The all-cash acquisition of aQuantive was one of several big moves Microsoft made into search and online advertising. Just a year after the acquisition, Microsoft attempted to buy Yahoo! outright for $44.6 billion of cash and stock, and the following year it launched its own search engine, Bing, and entered into a partnership with Yahoo to provide Bing search technology to the troubled Internet giant. Microsoft was optimistic that its new products and partnerships could turn into a rival to Google. After European and American authorities cleared the deal, Ballmer described the Yahoo partnership as an “exciting milestone” that would “promote more choice, better value, and greater innovation to our customers as well as to advertisers and publishers.”
Rob Cox on Silicon Valley's fiercest business rivalries.
At a conference in 2009 following the announcement of the Yahoo-Microsoft partnership, a senior executive in the online-services division told a group of analysts that the “online-advertising industry is in a very good state” and predicted an “ongoing influx from dollars that move from offline to online” He was right about the online-advertising industry as a whole, but the dollars went to Mountain View, not Redmond.
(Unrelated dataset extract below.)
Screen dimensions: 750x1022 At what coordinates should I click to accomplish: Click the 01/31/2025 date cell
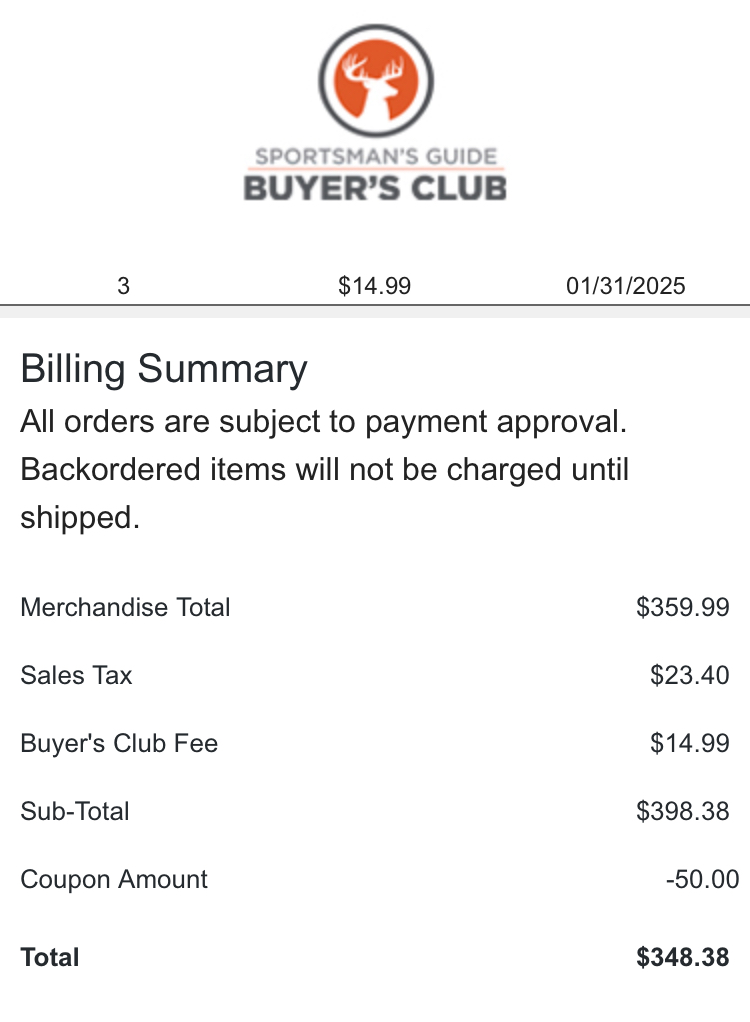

Google reported revenues in 2010 and 2011 of $29.3 and $37.9 billion, respectively, with 96 percent of it coming from online advertising.
Tuesday’s announcement of the massive loss stands in stark contrast to the last international news splash from Microsoft: the unveiling of its new tablet computer, Surface. With its moves in search, advertising, and now tablet computing, Microsoft has devoted significant time and resources outside its core operating system and software operations to challenge the core business of a massive and profitable competitor: first Google, now Apple. Microsoft investors are hoping that five years from now, the return on this latest venture is not just big, but also positive.